Better or worse, sickness and in health is all well and good up to a point. It really is. But at some point, YOUR health and YOUR well-being come into play as well. If he can't or won't get well, then you have to take care of yourself. You and your daughter deserve to sleep at night. You deserve to know where you'll be sleeping at night. To have the consistency that kids need to be raised with. He may be fragile, but there's no guarantee that in 6 months or a year or 5 years his doctors won't think he's just as fragile. You could wait your whole life living like this for his doctors to approve your life. Remember, they're HIS doctors, not yours! They don't have your best interests, or any of your interests in their scope of care, really. 

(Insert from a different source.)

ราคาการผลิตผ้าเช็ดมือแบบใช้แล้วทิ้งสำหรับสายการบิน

There's absolutely nothing wrong and everything right about wanting to establish safe and healthy boundaries with a very sick person. If you separate yourself from him, he can only do so much to slander you because you're simply not there. If you do divorce him however, you have to make it stick. You'll always be connected through your daughter, but to get "technically" divorced and still spend every day with him and be his primary caretaker won't work. It's more about creating the boundaries that he can't.


----------



## Uptown (Mar 27, 2010)

Lorraine, when did the crazy problems with your H begin. I've read your other threads and you seem to be describing a situation where the marriage was fine for 17 years or so and then all hell broke loose in the past three years. That doesn't make sense to me. It sounds like your H had emotional issues when you married and you overlooked the red flags earlier. Is that right?


----------



## VLR (May 15, 2011)

Are you saying you would want to stay with him if you were sure he wasn't going to divorce you first? If he didn't change a bit and you knew for sure he wouldn't file first would that work for you?

That may be a question to work on first and then the the legal one becomes a little easier to approach.


----------